## [Work required]
Write the next part of the blog post on sexual desire, age, and cultural scripts about sex, picking up right after its last sentence.

## [Study text]
***

Sexual Adultism - KinkForAll Washington DC from maymay on Vimeo.




I'm interested in the ways both of these news items highlight the precarious position the idea of sex holds in today's popular imagination. Bergner's essay notes that the DSM's description of hypoactive sexual desire disorder fails to "reckon with women as complex sexual beings,"—instead using false and limiting assumptions about how women should be sexual to judge disorder—and maymay's lecture demonstrates how youth are denied access to positive cultural assumptions about sex and sexuality solely because of age and a strong culture of sexual protectionism.

Though the dichotomy between the desired and the taboo is old news, sex has only recently (slowly, over the last 40 years) become something that people young and old are expected to be having, and expected to want to be having— but not talking or thinking too hard about. We all know the script; it's supposed to be charming, breathy, seamless, steamy, and, if you talk to a rapper or the writers of Gossip Girl, there's supposed to be a lot of it. And though maymay's points are prescient, youth are not altogether restrained from information about sex. In fact, information is everywhere; it's just that the only message being consistently conveyed is, to paraphrase one particularly inappropriate grandfather of popular culture, who embodies enough social stigma against desire and age on his own: "Fuck a lot of women."

So why is it that only now (and with a lot of push-back from conservative opponents of everything from comprehensive sex-education to erotica and non-normative sexuality), that we are beginning to talk about the spectrum of issues that can constitute or deny satisfaction? Possibly because we now know that the script breaks down, and as Bergner and maymay both argue, it breaks down in the predictable places where we have a gap in collective knowledge about what we want and why. It's gap stretched even further by the willful denial that variety exists, that people's wants and needs can and should vary, and the tendency to pathologize what we are afraid to accept, and medicate what we are afraid to explain.

Cheers to the journalists and activists who want to change this culture.


UPDATE: The solutions to these problems might just be in the kitchen! ...Probably not, but just in case, here's the cover of the cutest holiday gift I bought yesterday for someone special when he gets back to the States (Shh, don't tell!)

3 comments:

maymay said...

Wow, thank you so much for the kind words and thoughtful insights in this post. I saw the Bergner piece in the NYT as well and couldn't possibly have drawn a better connection between it and youth sexuality than you've done here.

***

## [Given material]
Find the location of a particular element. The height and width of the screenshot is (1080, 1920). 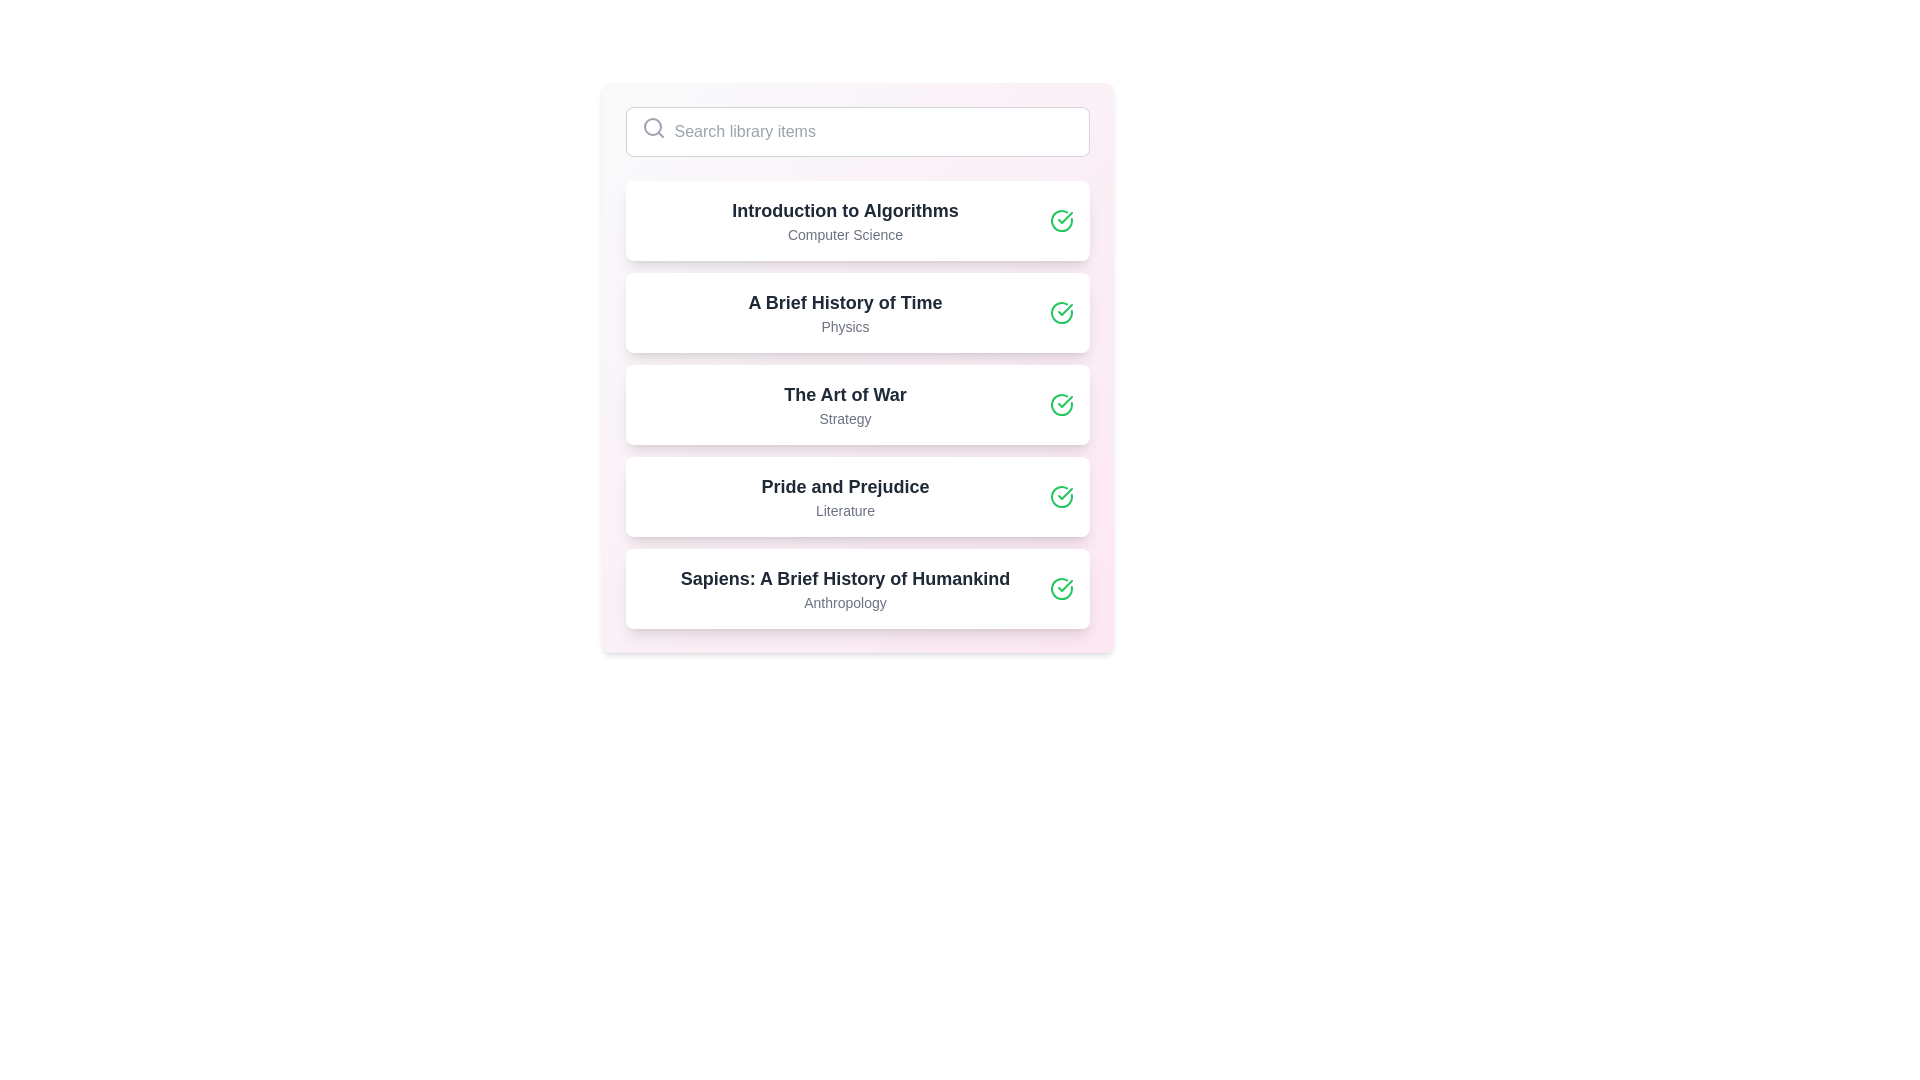

the label titled 'Introduction is located at coordinates (845, 220).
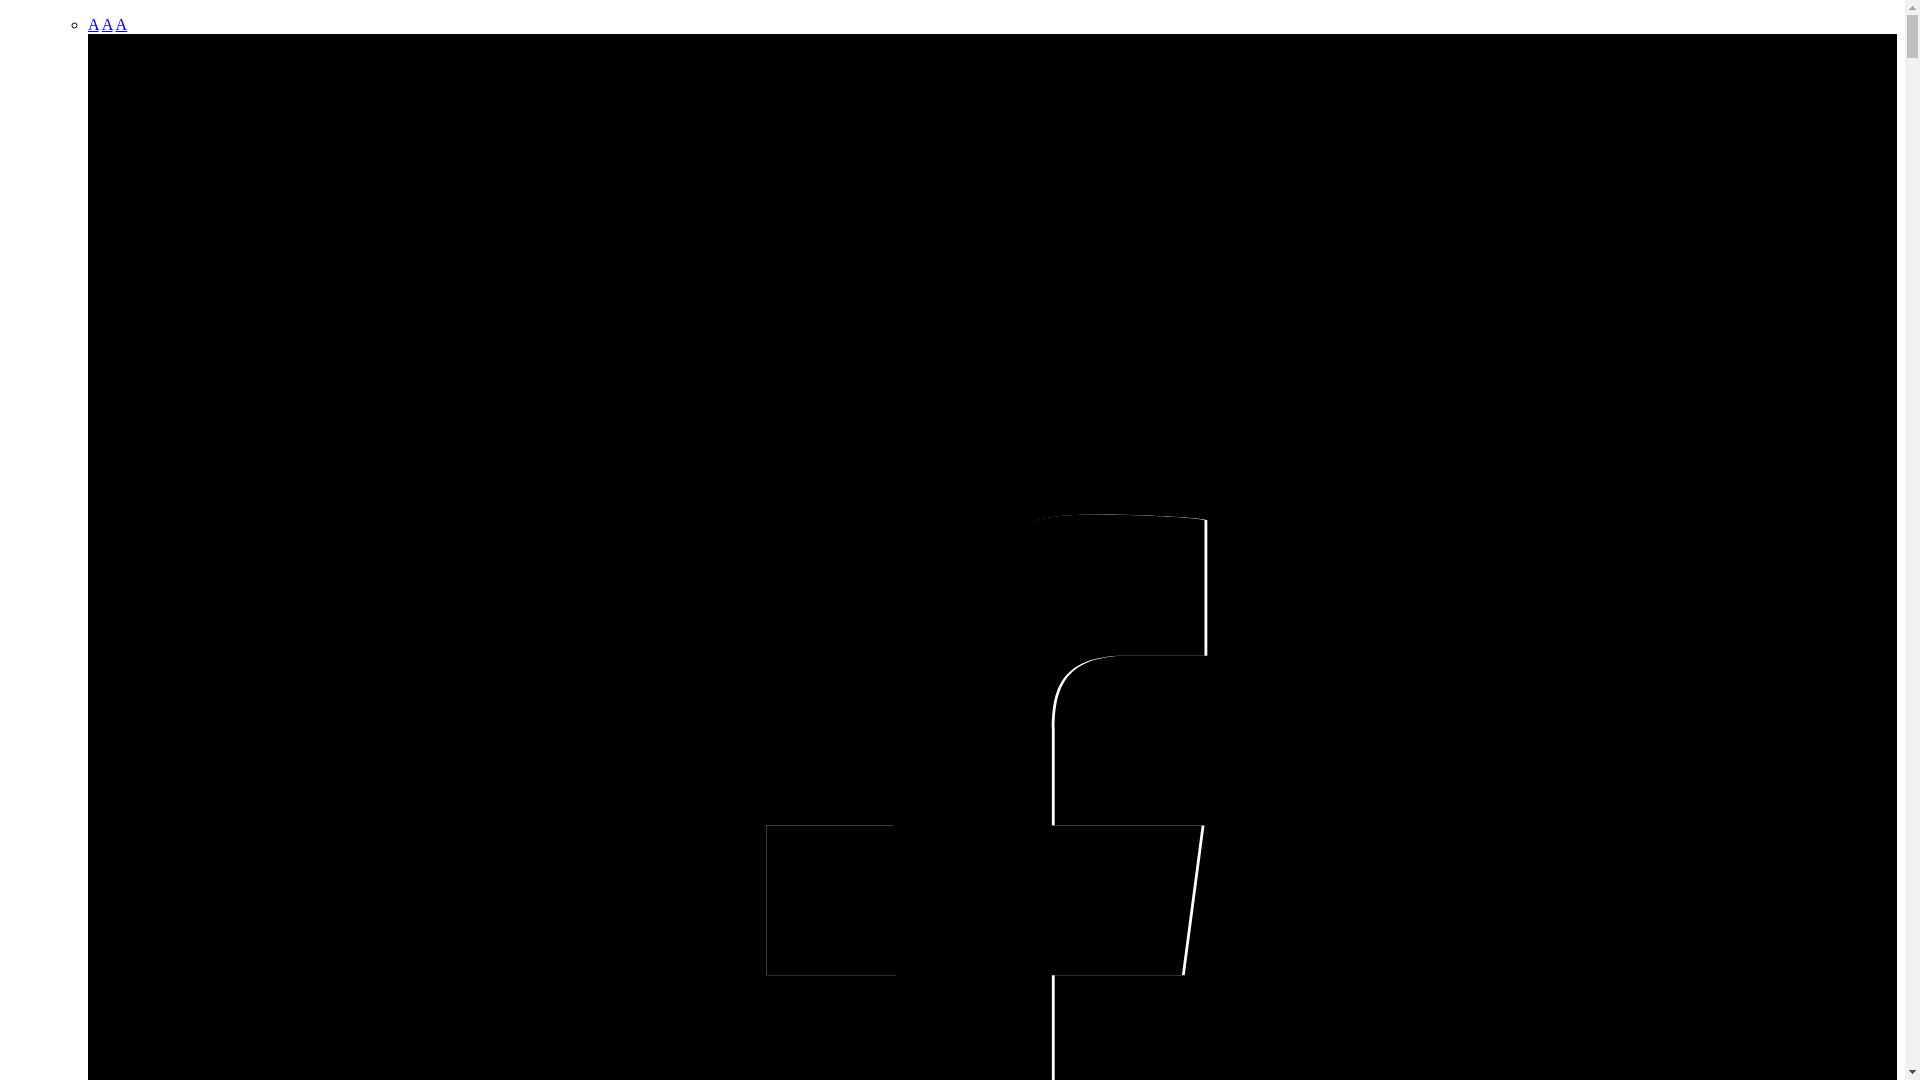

***

## [Task response]
I'm reminded of the way Chris Anderson, director of the TED conference, reminds us how "all of this stuff is connected."

In the comments on my blog post about this issue, one commenter asked me why I'm calling this "adultism" and not "ageism." In brief, I think the issues are related, not identical. And that's what your post here highlights so spectacularly.

Thank you for helping to spread this important message and for sharing the link to my video presentation.

Rachel C said...

Thank you, Maymay! I really admire all of the sex-positive work you're doing—these issues are really important to me too, but college has left me with neither the time nor tech skills to participate in these conversations as much as I would like.

Thanks also for the TED link.

maymay said...

Thanks again, Rachel. :)

Yes, there's unfortunately a remarkable digital divide when it comes to sexuality stuff. Ironically, the porn industry always seems to be on the cutting edge of technical advances, however somehow—to that very industry's detriment, I would argue—such technical expertise doesn't seem to be transferring smoothly into sex-positive advocacy groups, or non-profit sectors. This is really a shame.

For what it's worth, I'm trying to address that (my previous KinkForAll presentation was related to this), too, along with the help of some others. On January 12th, I'll be guest-hosting the second Deviants Online workshop, which is about this very topic. I bring it up because I think, since you mentioned a belief that you lack enough tech skills (which, frankly, I question, since you're clearly a capable woman) that you might be interested in at least taking a peek at the website: DeviantsOnline.com.